Tumour growth models shed light on radionuclide therapy

06 Mar 2019 Tami Freeman
The researchers
The researchers (left to right): Francisco Liberal, Joe O'Sullivan, Stephen McMahon and Kevin Prise. (Courtesy: Stephen McMahon)

Prostate cancer is the most common cancer in men and at later stages of the disease many patients develop painful bone metastases. One promising modality for management of skeletal metastases is targeted radionuclide therapy, in which a radioactive drug travels through the patient’s bloodstream to the tumour where it delivers radiation to cancer cells.

Radium-223, which targets areas of increased bone turnover, has emerged as a key radionuclide for such treatments. The atoms decay via emission of alpha particles that deposit a high amount of energy over a short distance (70–100 μm), damaging the DNA of targeted cells while limiting exposure to healthy tissue.
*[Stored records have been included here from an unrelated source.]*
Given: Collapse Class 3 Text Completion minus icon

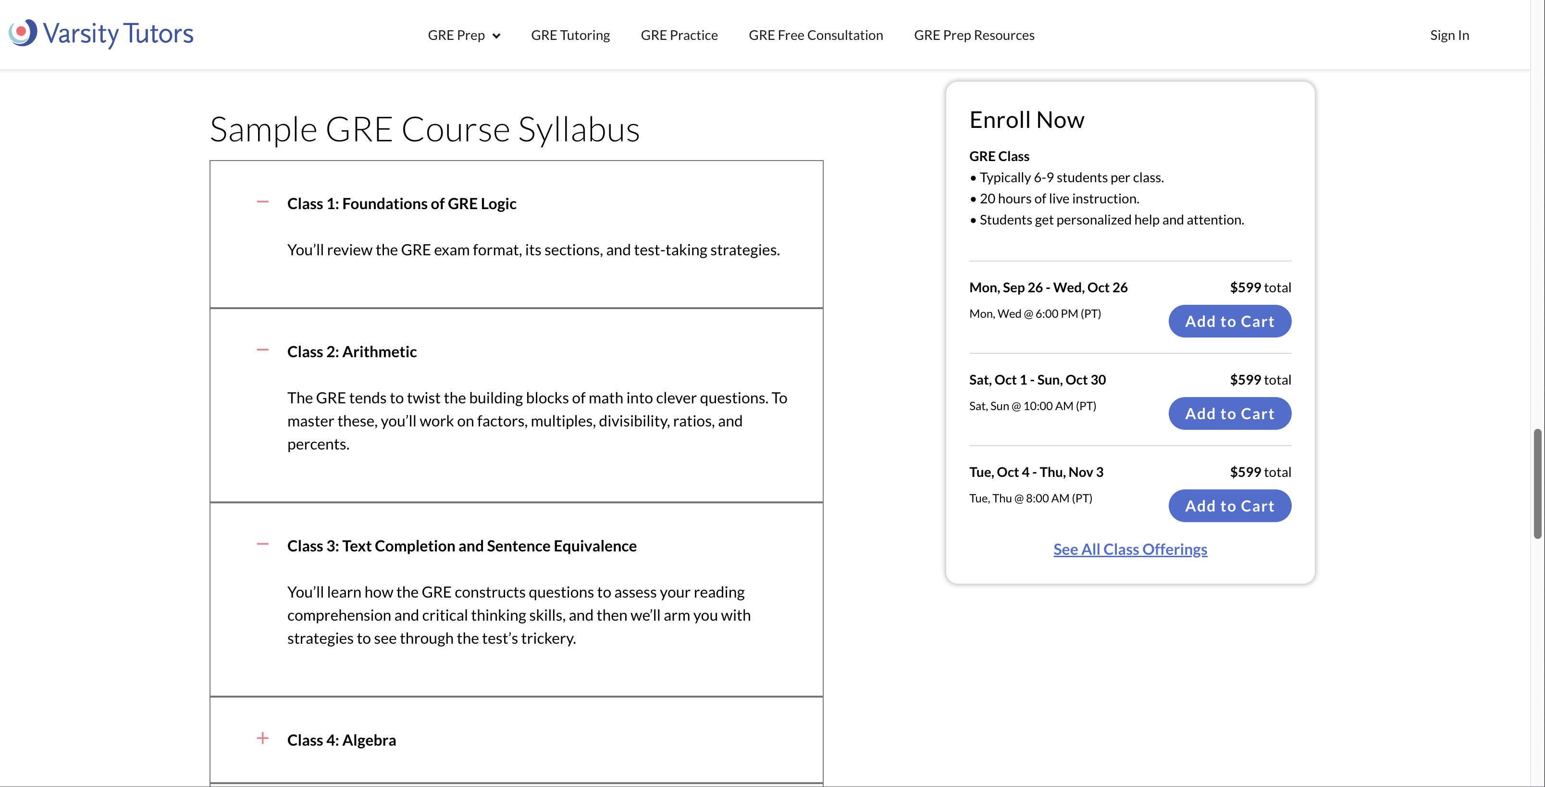Looking at the screenshot, I should (262, 545).
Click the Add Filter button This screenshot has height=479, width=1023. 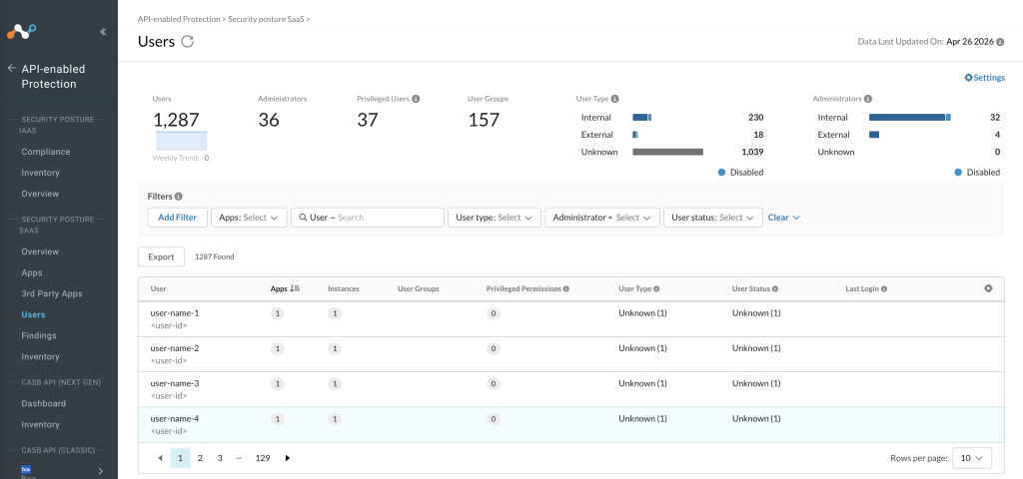tap(177, 218)
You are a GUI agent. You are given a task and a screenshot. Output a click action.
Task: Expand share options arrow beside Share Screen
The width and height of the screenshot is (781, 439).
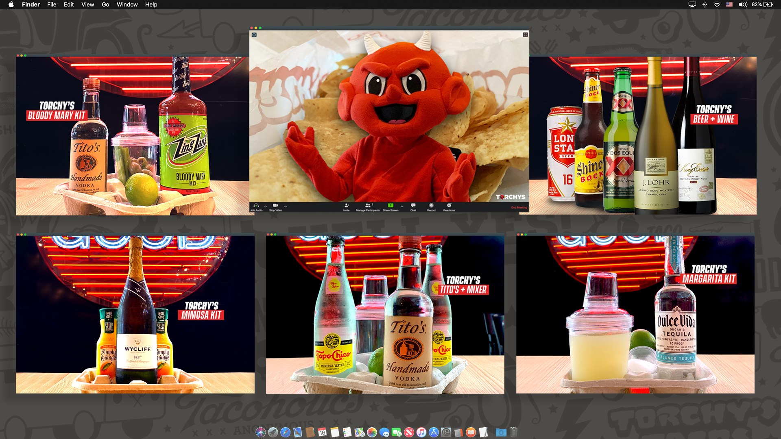(402, 206)

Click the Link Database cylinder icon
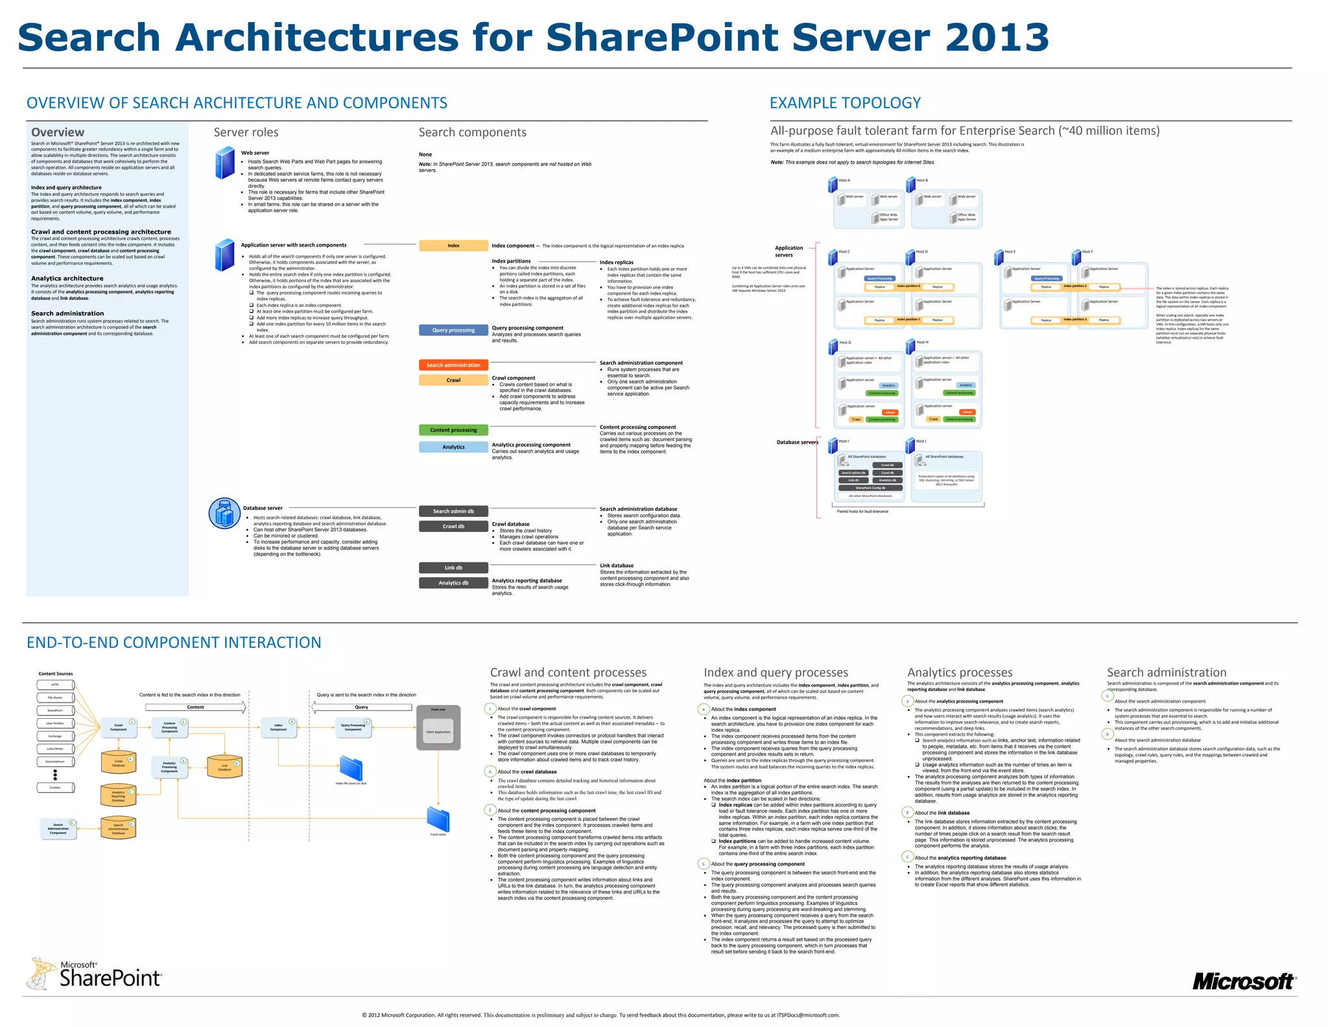pos(224,767)
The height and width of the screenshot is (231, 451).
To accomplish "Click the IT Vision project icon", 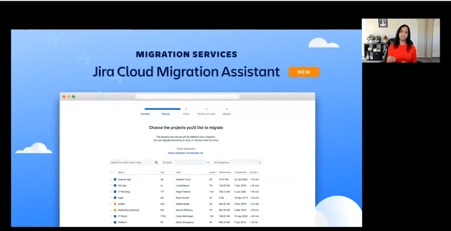I will (115, 216).
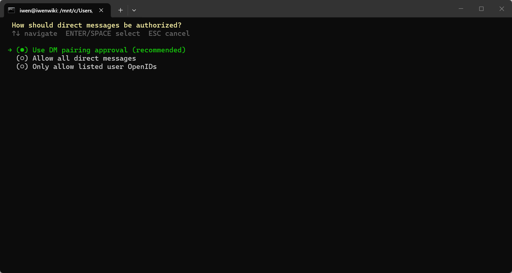
Task: Click the "Allow all direct messages" label
Action: pyautogui.click(x=84, y=58)
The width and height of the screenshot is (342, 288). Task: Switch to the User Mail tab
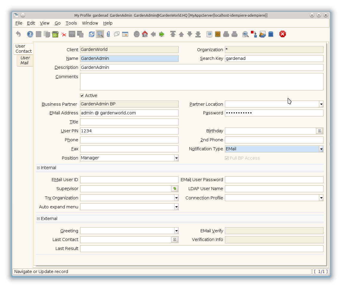(25, 60)
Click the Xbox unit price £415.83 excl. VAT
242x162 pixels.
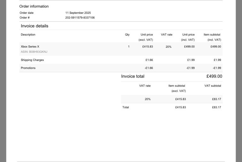[x=147, y=46]
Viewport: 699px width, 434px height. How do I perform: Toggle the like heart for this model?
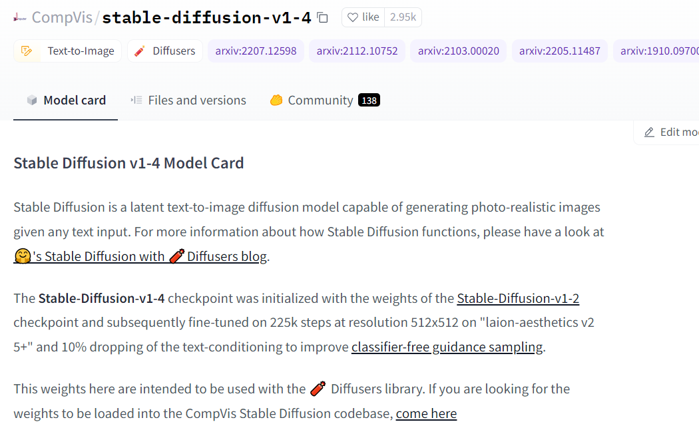(353, 17)
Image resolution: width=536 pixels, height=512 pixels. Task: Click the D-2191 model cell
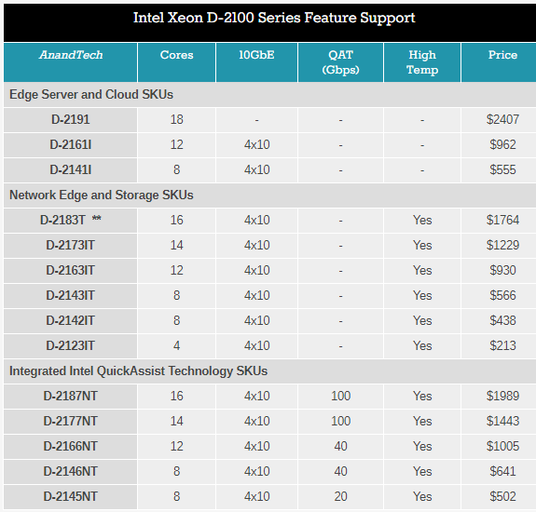(71, 120)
A large trial (ALSYMPCA) of radium-223 dichloride (223RaCl2) in patients with metastatic prostate cancer bone metastases provided proof that the treatment prolonged the time to a patient’s first symptomatic skeletal event (SSE) and increased overall survival. But questions remain regarding the dosimetry and pharmacodynamics of 223RaCl2.

To investigate the mechanisms of action of 223RaCl2, a team at Queen’s University Belfast has performed mathematical modelling of tumour growth using three different uptake models. To determine the most realistic scenario, they compared the models’ predictions of time to first SSE with published clinical data (J. Radiat. Oncol. Biol. Phys. 10.1016/j.ijrobp.2018.12.015).

Three scenarios

The researchers used the established Gompertz model to simulate tumour growth, and incorporated the effects of 223Ra treatment into the model, based on three biophysical scenarios. First, they considered uniform exposure, which assumes that all tumour cells are equally affected by radiation dose.

“We were surprised how much the uniform model over-estimated the effects of 223Ra treatment, so we knew that less of the tumour must be exposed,” explains co-author Stephen McMahon.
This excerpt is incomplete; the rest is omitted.